**Your goal**
Each line containing the string "Given" should be copied out of the entries.

──────── Supplied information

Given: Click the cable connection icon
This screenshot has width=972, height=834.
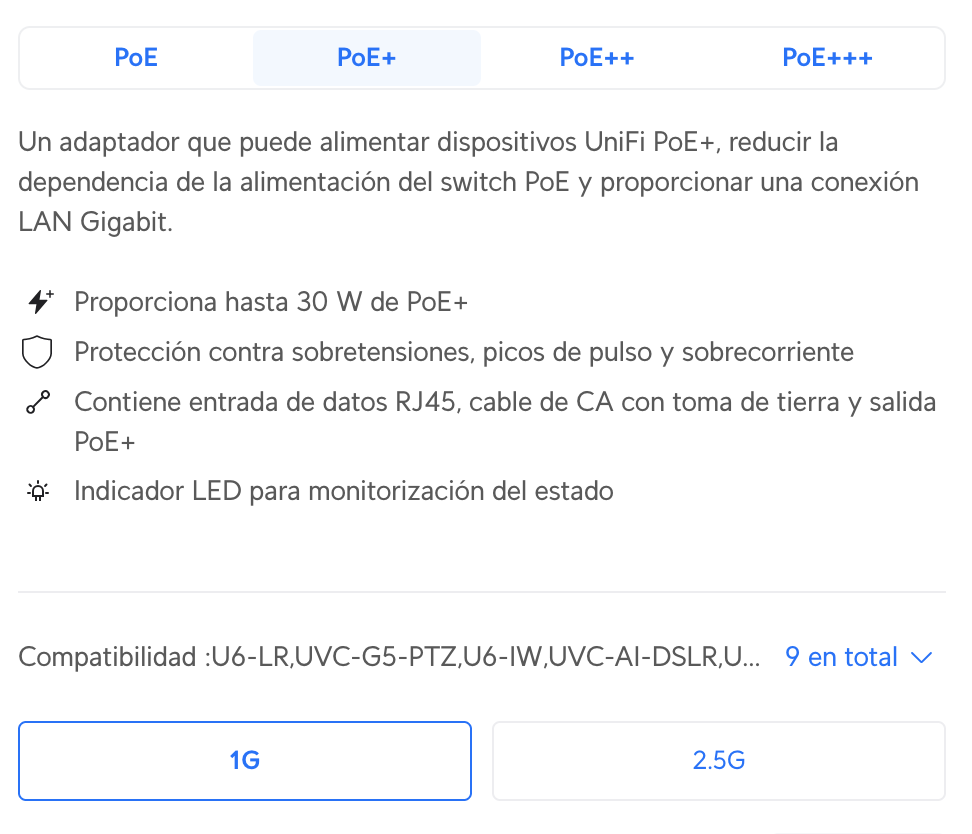Looking at the screenshot, I should pyautogui.click(x=37, y=403).
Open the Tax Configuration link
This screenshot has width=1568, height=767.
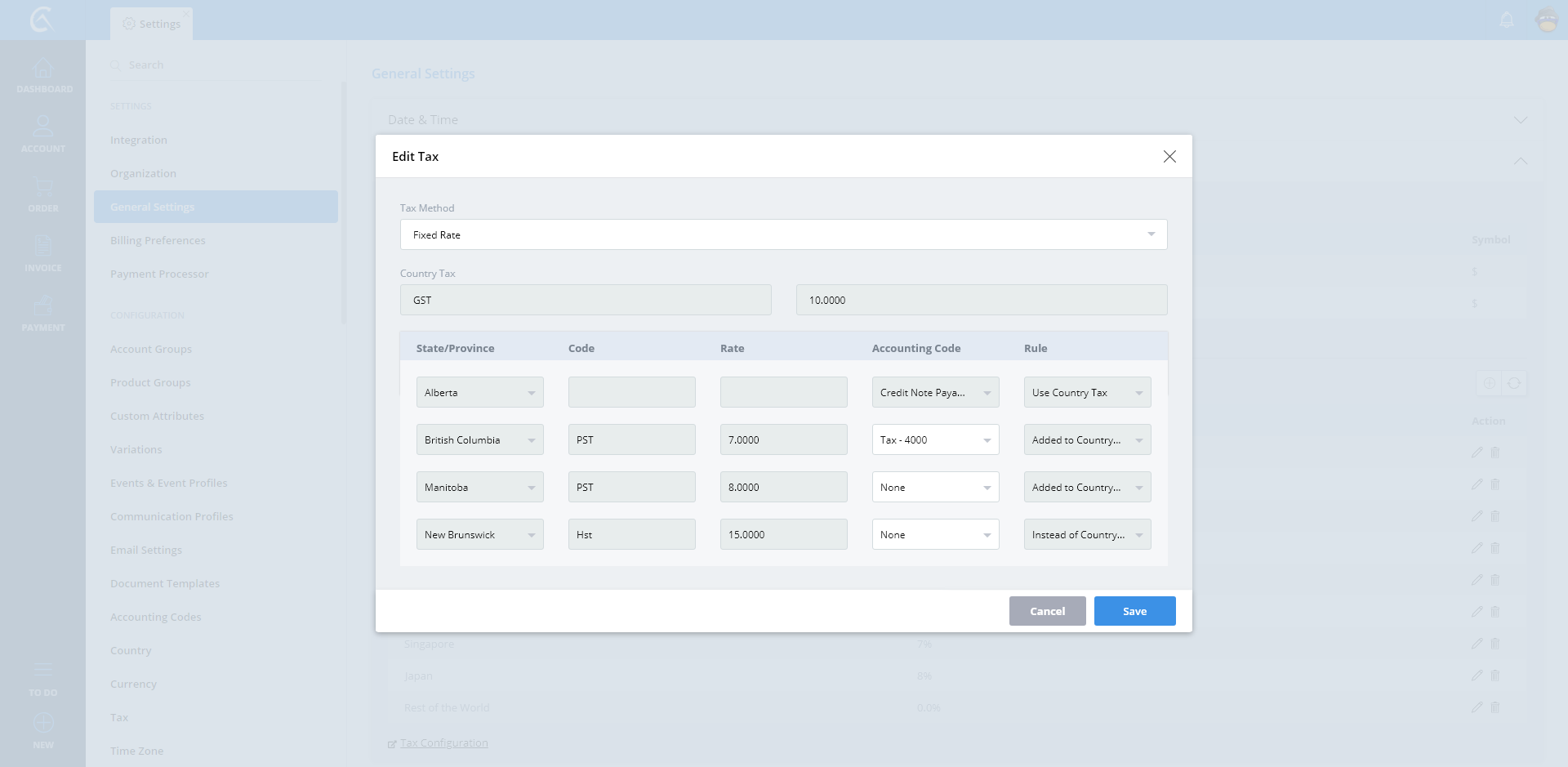click(443, 743)
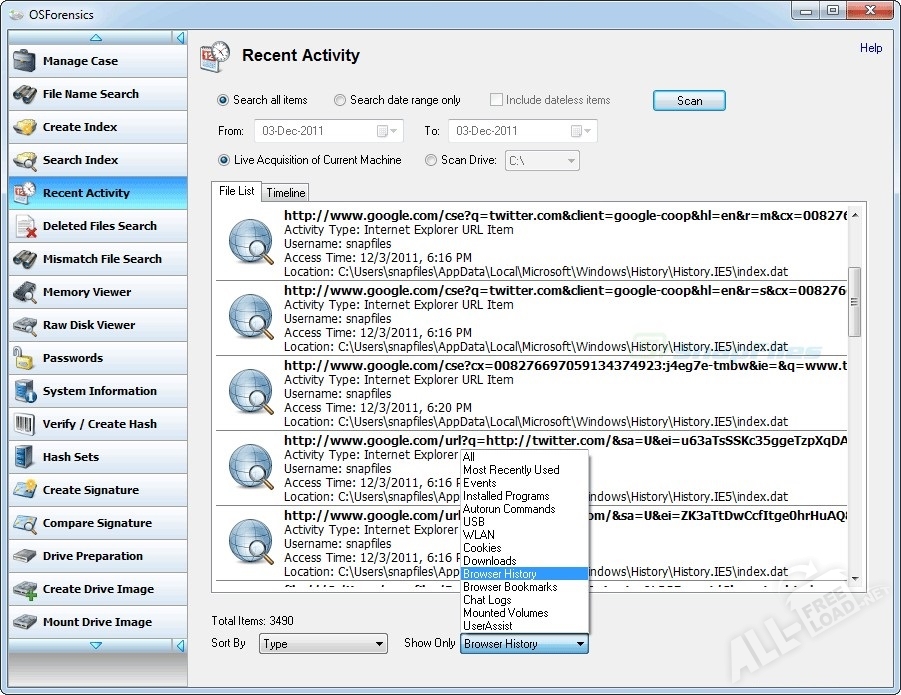The height and width of the screenshot is (695, 901).
Task: Select the Search date range only option
Action: (x=340, y=100)
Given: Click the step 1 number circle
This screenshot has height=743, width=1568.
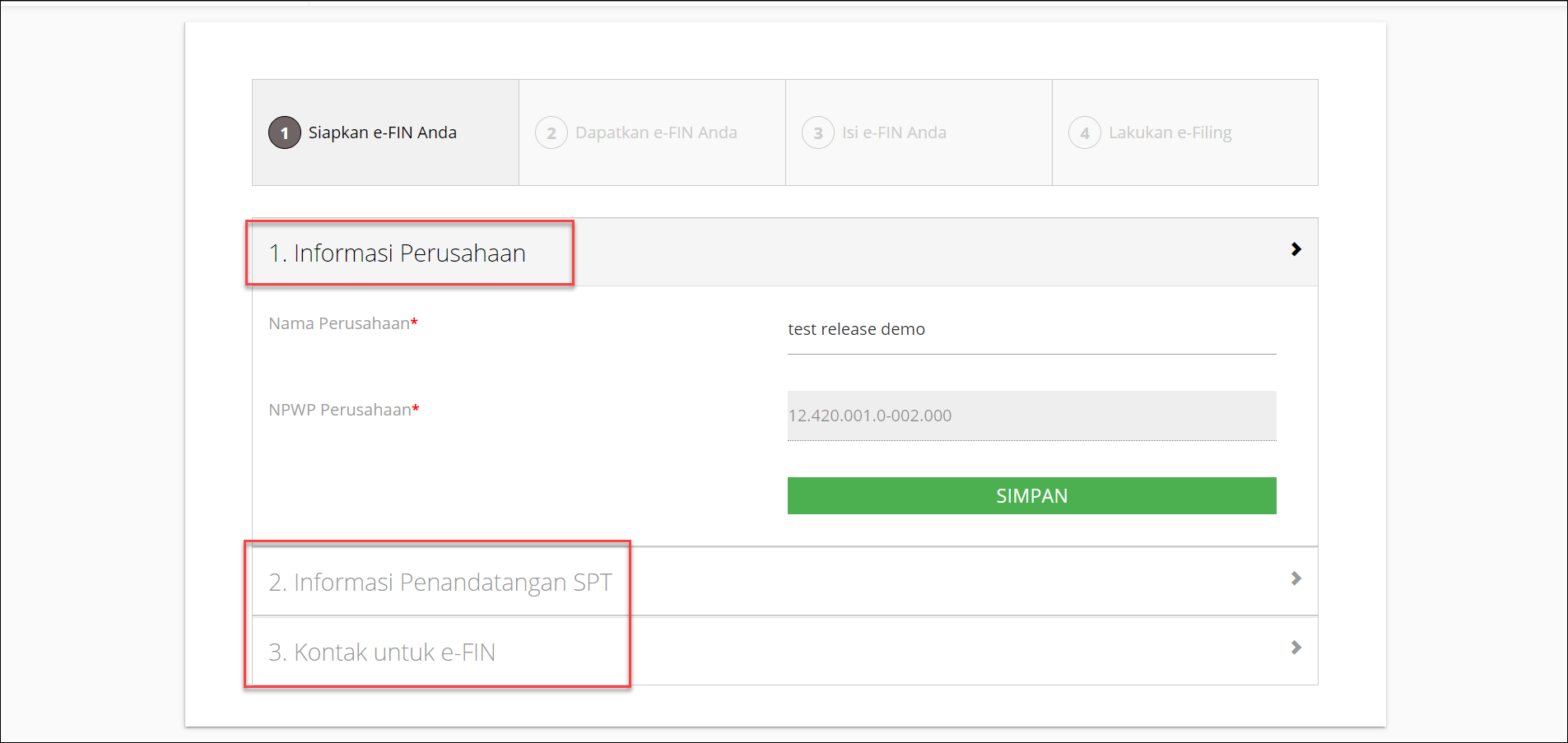Looking at the screenshot, I should click(284, 132).
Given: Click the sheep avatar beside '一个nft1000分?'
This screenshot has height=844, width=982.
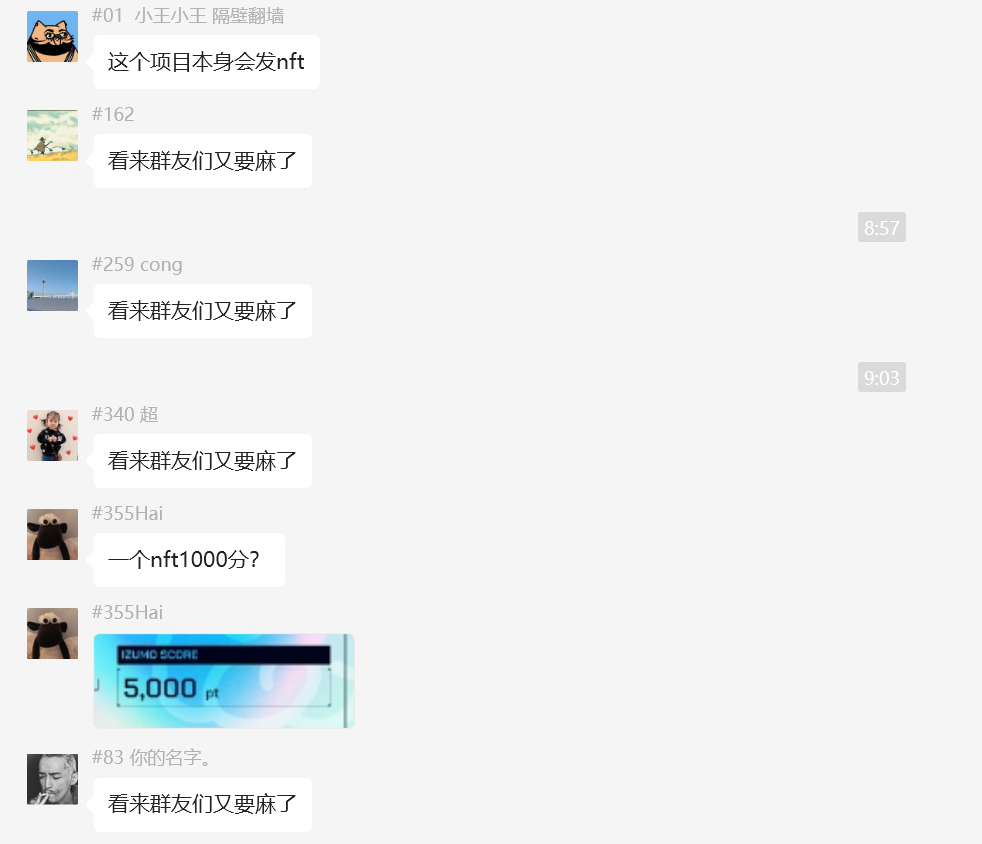Looking at the screenshot, I should [53, 535].
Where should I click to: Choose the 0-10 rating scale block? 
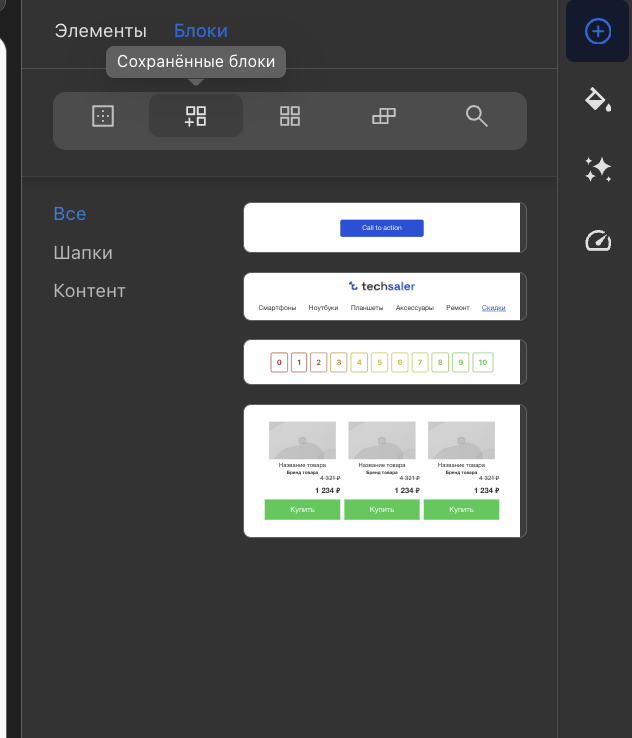pyautogui.click(x=385, y=362)
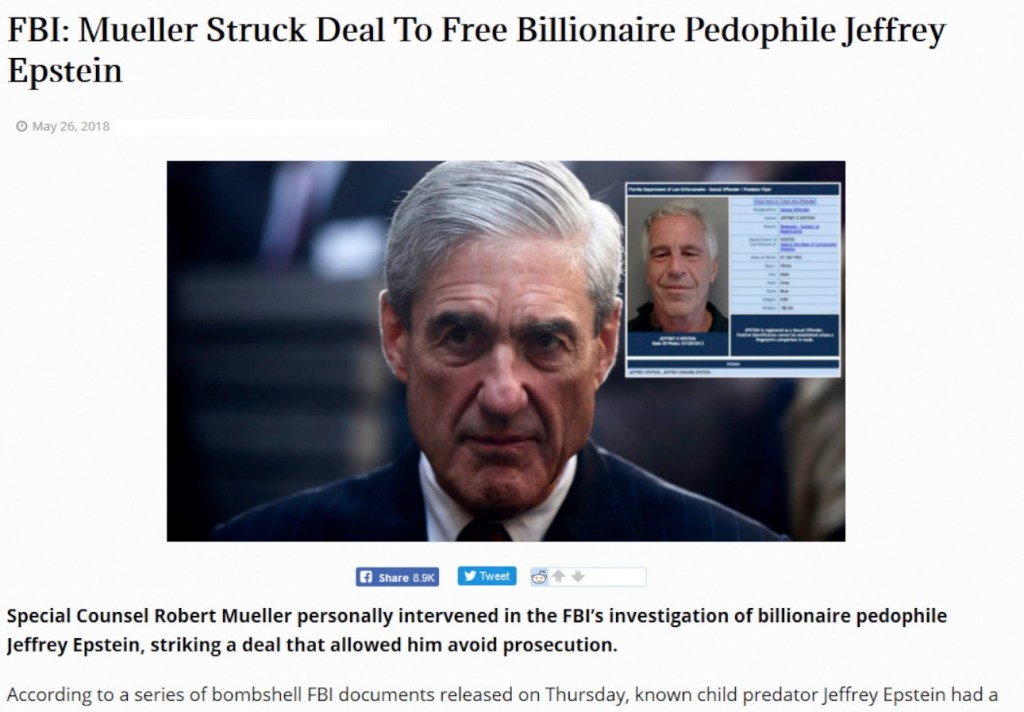This screenshot has height=712, width=1024.
Task: Click the blue link text in the flyer
Action: pos(785,201)

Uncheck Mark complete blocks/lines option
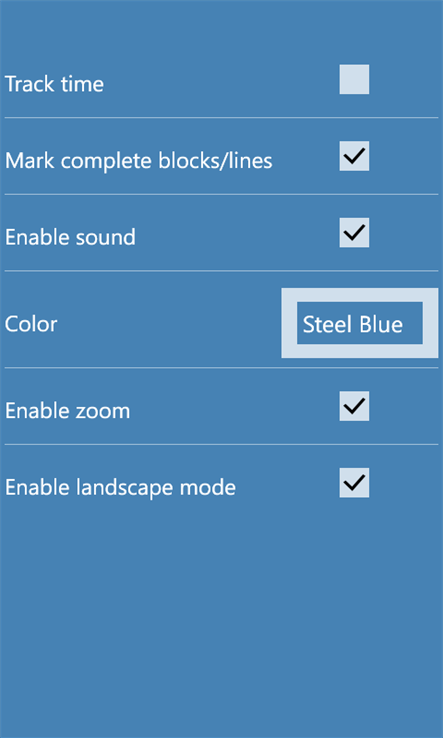(354, 156)
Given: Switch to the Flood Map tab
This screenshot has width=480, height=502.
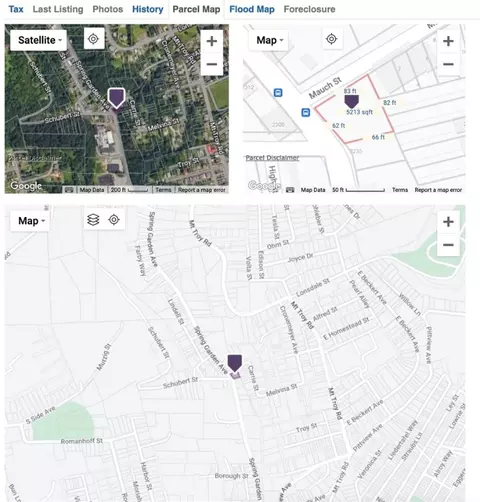Looking at the screenshot, I should point(252,9).
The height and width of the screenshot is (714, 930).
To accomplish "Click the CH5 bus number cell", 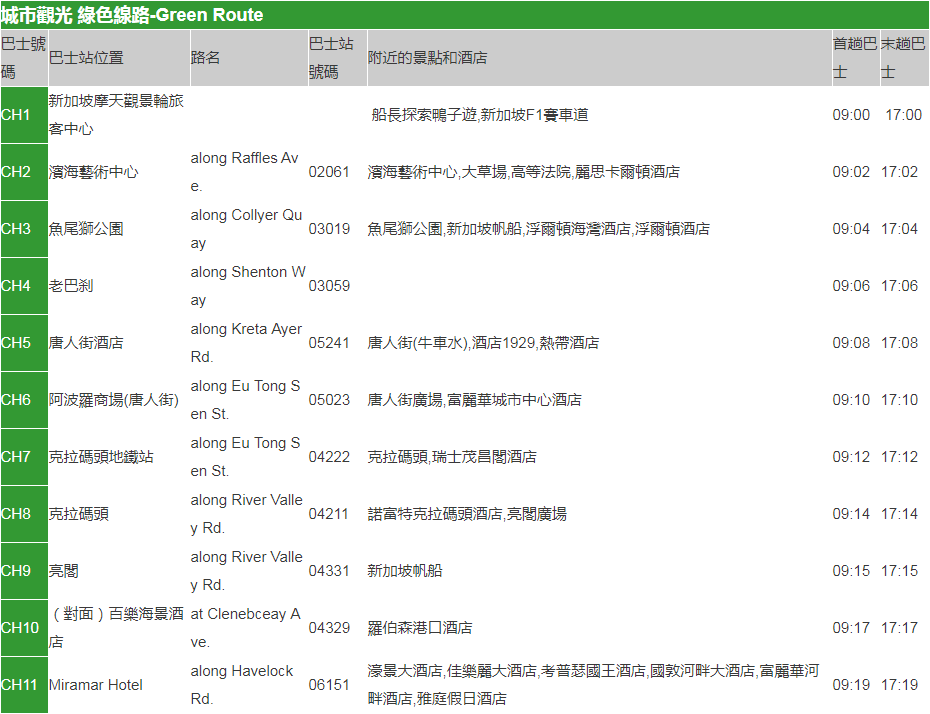I will point(17,343).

────────────────

**Exercise answer**
Given: Click the cable connection icon
Given: Click the step 1 number circle
Given: Click the sheep avatar beside '一个nft1000分?'
Given: Switch to the Flood Map tab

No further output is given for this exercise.